La sintassi dello specifico filmico di De Caro sembra richiamare implicitamente quella modalità di riprendere l’oggetto di Daniele Gaglianone in Pietro (2010), con la macchina che segue il protagonista a mo’ di ombra, vista che si allunga, travalica il campo e si traduce in sdoppiamento, autoanalisi in assenza di giudizio. Incalza l’obiettivo-occhio, stando subito dopo i passi, la testa, la schiena: la donna invoca l’esigenza (la libertà) di vivere, di aiutare e sostenere, lei che ha bisogno di essere accolta e sostenuta; la famiglia con le sue stranezze e fragilità, con le sue ossessioni e questioni irrisolte è lo scenario nel quale confluisce il drammatico impulso di verità, mantenendo il distacco, la vocazione eroica al segreto.
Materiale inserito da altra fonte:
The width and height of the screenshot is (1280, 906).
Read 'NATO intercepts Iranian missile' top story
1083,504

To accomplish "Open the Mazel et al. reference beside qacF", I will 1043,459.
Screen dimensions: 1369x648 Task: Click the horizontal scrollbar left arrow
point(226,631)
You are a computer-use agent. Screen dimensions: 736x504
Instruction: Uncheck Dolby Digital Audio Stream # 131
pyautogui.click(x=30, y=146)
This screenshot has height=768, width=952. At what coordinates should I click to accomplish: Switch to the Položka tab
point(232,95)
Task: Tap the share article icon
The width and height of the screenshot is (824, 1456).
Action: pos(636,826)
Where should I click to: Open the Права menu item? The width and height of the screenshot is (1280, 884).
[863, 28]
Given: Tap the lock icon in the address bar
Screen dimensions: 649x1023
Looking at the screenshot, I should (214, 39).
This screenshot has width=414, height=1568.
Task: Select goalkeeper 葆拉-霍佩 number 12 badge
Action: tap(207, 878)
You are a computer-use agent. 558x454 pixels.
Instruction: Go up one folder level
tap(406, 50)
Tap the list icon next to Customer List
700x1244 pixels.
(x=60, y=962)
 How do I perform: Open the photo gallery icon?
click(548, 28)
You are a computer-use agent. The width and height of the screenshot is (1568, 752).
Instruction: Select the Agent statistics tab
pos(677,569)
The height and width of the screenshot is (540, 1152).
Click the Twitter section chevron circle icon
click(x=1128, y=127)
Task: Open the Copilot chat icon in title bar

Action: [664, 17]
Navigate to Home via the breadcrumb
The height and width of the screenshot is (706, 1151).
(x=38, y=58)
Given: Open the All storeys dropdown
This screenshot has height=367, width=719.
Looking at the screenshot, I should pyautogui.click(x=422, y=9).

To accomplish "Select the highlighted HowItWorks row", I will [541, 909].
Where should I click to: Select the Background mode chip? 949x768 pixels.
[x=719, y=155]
La voce, l’espressione del volto, il suono calmo delle parole scosse, instabili di Anna – qui Rosa Palasciano riprende, di Giulia, lo stesso psicologismo esplicitato persino nel tono delle parole, del suo francese «inutile», nel suo particolare modo di dirigere lo sguardo, come assente, a tratti invece estremamente penetrante, come indirizzato però sempre dall’altra parte del campo, volto a chiamare in causa lo spettatore, sollecitato a portare a compimento l’opera di costruzione dei significati, contribuendo così a definire la magia del cinema – incarnano quell’ambivalenza tutta femminile di attrazione e fuga, accudimento e sopraffazione, protezione e catarsi. In parallelo Nadia si prende cura di un’anziana donna ma afferma allo stesso tempo di «non» fare la badante, si mostra reticente nell’atto di pulire, quasi a voler far credere all’amica di non averlo mai fatto. Anche lei, come Rosa, vuole vivere, anche se vivere può significare morire.

«Taxi mon amour?»: l’incontro casuale, riconosciuto come parte intrinseca di uno stare al mondo contraddittorio, per ciò vero, che è cercato, rifiutato, cercato ancora in questa poetica dell’anticipazione del proprio destino che è il cinema di Ciro De Caro, rappresenta una visione della realtà che fa dello sconfinamento nell’alterità il proprio marchio, la propria risposta alla precarietà dell’esistere che in un momento diventa, però, luce che abbaglia: «Se vuoi, andiamo al mare».